There is something curious about the great experiments and discoveries in fundamental physics from the past few decades. They have covered black holes, gravitational waves, the Higgs particle and quantum entanglement. They have led to Nobel prizes, reached the front pages of newspapers and made the scientific community proud. But they haven’t told us anything new: they have confirmed what we expected about the world. All these phenomena were in the university textbooks I studied almost half a century ago. Their existence was predicted by our best established theories. I do not mean to diminish the awe. On the contrary. It is amazing that the phenomena were observed, and even more amazing that they were figured out before we could see them. Their detection is a celebration of the power of scientific thinking to see into the unseen. Yet a malignant voice could have whispered in our ears at each step: “What’s the great surprise? We expected this.” Fundamental experimental physics has long been, in this sense, quite conservative. It has simply been confirming the best theories of last century over and over again.
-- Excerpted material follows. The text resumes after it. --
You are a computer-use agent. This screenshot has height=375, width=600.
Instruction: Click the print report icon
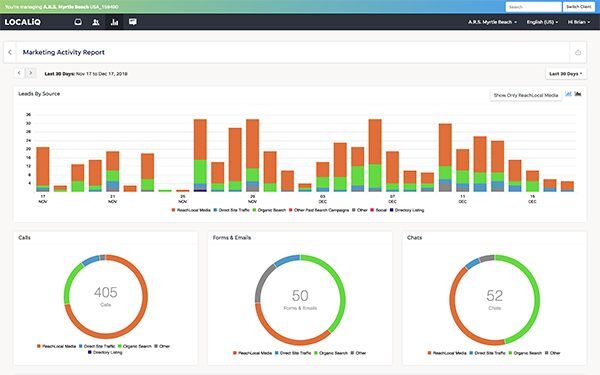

Last week findings from Fermilab, the US’s particle physics and accelerator laboratory, appeared to contradict what we thought to be the case. The laboratory announced a new measurement of the “magnetic moment” of the muon – one of the universe’s elementary particles, a heavier brother of the electron. The measured value of the muon seems to disagree with the value predicted by the theory. It is an observation that does not complement our established theories; it clashes with them.

Physicists crave this type of result. To learn something unexpected about the fundamental laws of nature, we need to observe phenomena that do not fit the established frameworks: quantum theory, the standard model of particle physics and general relativity. There are reasons to expect that these frameworks are not the complete story. Hence, theoretical physicists spend their time trying to guess what happens beyond them. Nature has been conservative, but physicists love to think of themselves as radical. They want to walk in the shoes of Rutherford and Wu, Einstein and Heisenberg, the experimentalists and the theorists who opened up the knowledge of new levels of reality.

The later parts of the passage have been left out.